## TASK BRIEF
Among the records below, which lines contain the string "bottom"? Report them.

## DATA SUPPLIED
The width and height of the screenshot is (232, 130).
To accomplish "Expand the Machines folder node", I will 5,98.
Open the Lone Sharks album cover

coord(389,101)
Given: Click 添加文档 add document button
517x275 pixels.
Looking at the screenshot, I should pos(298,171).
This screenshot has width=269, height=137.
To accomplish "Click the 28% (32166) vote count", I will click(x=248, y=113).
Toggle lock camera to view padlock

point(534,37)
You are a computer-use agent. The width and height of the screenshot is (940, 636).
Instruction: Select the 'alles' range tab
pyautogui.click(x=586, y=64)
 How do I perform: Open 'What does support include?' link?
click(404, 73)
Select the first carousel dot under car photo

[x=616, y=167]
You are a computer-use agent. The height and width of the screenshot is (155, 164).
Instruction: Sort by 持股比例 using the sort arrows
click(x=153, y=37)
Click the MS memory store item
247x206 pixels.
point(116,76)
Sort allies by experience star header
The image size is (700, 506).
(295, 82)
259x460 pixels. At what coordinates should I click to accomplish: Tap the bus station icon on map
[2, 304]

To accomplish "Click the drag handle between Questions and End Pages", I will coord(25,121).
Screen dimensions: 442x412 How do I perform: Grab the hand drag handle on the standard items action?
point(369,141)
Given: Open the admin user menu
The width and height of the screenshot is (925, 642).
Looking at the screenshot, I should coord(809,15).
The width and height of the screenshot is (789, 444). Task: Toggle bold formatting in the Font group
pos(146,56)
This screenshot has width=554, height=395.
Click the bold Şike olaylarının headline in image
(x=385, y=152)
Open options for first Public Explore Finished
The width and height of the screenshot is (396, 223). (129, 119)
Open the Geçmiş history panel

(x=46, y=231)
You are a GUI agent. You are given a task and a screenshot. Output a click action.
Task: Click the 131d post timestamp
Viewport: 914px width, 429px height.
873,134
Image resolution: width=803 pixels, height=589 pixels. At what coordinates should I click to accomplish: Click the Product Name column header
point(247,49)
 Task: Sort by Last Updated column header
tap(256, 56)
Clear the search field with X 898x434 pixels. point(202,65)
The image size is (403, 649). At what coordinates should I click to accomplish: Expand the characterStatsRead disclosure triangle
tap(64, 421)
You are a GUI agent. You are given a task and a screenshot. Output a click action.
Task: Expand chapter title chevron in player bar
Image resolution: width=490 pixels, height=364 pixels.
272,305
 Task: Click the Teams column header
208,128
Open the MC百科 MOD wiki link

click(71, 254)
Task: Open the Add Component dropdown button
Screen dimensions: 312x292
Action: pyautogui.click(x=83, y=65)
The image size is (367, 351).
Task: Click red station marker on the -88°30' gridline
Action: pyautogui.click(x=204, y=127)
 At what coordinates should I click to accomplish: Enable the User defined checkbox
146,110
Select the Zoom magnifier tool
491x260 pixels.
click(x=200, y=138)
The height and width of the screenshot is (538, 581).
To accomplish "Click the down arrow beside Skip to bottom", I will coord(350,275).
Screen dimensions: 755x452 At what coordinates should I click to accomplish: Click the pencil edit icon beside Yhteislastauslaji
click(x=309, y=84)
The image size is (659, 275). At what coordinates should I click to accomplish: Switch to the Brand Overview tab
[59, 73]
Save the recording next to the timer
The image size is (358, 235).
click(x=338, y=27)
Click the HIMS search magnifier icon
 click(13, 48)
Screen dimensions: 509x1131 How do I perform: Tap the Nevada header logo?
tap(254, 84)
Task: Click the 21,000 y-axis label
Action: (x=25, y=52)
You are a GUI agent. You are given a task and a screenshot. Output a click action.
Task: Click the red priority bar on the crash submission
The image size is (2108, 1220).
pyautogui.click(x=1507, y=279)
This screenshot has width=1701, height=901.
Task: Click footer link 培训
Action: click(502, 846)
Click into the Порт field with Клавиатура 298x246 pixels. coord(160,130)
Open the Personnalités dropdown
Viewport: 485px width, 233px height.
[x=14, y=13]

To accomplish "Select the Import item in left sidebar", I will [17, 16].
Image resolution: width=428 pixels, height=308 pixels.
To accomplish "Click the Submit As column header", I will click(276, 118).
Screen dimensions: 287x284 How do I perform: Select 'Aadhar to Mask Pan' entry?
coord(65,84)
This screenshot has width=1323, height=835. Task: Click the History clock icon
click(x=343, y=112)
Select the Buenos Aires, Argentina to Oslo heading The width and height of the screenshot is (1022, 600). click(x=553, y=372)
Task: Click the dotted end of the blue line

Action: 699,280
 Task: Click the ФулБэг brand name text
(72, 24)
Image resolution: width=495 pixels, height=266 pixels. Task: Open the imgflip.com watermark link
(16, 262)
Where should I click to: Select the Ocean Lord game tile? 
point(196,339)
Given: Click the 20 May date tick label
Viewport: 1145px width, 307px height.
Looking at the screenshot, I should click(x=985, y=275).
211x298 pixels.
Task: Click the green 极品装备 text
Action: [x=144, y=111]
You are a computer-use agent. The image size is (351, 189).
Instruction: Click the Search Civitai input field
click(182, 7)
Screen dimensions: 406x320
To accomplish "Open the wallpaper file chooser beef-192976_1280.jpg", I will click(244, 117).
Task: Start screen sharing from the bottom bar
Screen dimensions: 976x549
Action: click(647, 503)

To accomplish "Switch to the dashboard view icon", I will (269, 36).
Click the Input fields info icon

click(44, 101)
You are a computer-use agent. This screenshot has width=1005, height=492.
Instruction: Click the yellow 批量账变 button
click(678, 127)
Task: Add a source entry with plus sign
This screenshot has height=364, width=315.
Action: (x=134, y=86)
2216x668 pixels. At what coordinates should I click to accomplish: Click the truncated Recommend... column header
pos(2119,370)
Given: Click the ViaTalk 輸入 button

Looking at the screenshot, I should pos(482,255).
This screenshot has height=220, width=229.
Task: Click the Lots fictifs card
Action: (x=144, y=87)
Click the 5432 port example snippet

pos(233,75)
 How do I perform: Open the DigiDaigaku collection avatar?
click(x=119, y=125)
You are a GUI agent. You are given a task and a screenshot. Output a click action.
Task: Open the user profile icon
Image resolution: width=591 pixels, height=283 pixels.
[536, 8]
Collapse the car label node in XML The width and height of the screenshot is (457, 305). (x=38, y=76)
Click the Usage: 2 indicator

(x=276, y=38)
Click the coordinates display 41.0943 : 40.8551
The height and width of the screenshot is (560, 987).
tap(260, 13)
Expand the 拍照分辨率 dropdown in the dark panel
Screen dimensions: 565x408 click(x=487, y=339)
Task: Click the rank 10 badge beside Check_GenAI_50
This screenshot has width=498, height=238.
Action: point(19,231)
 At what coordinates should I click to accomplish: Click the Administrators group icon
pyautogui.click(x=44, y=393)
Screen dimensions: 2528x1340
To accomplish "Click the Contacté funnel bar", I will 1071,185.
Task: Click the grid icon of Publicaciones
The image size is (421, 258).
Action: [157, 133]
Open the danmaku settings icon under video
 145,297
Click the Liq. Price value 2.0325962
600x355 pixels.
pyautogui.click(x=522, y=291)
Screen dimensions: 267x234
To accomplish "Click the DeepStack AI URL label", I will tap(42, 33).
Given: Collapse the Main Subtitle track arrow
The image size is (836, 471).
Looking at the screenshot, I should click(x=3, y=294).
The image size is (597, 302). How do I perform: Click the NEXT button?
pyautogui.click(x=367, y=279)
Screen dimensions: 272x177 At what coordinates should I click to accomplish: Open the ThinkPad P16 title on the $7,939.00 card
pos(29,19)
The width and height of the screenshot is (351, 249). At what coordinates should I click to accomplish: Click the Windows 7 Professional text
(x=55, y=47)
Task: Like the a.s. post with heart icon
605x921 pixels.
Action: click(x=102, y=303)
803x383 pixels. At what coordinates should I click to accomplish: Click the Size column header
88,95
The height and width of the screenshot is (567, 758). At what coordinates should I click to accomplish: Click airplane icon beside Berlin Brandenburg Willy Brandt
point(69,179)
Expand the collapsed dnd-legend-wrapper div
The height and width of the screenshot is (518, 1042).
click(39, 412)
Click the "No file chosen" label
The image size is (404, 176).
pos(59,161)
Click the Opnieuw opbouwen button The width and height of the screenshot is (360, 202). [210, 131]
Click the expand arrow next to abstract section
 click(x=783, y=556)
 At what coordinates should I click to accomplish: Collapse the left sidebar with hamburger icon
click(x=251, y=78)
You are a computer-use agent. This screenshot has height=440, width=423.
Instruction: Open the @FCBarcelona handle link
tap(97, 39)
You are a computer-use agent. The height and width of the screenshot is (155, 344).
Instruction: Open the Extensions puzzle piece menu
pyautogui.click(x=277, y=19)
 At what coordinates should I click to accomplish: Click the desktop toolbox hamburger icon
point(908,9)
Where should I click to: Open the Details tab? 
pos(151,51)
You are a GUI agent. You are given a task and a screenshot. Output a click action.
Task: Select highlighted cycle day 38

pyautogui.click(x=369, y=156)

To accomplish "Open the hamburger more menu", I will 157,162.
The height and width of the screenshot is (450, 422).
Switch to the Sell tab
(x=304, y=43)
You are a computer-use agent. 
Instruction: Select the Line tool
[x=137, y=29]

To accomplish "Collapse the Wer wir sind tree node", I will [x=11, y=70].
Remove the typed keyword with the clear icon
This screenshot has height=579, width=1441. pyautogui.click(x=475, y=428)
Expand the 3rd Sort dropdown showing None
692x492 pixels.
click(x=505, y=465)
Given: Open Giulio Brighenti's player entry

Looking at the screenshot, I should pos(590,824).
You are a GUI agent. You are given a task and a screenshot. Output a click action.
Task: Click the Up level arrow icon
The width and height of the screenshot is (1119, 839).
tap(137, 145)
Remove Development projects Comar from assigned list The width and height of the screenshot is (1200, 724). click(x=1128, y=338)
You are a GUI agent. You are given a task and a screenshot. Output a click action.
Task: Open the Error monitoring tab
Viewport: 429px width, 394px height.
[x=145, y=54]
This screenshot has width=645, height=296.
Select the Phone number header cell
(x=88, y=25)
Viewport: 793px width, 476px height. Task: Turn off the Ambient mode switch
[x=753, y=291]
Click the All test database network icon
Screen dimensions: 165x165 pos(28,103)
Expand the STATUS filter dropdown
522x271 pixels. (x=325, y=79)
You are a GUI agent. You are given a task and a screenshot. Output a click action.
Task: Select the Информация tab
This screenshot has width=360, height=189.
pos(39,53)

## EXERCISE SOLUTION
To accomplish "Click the down arrow beside Skip to bottom", I will coord(350,275).
Task: Start screen sharing from the bottom bar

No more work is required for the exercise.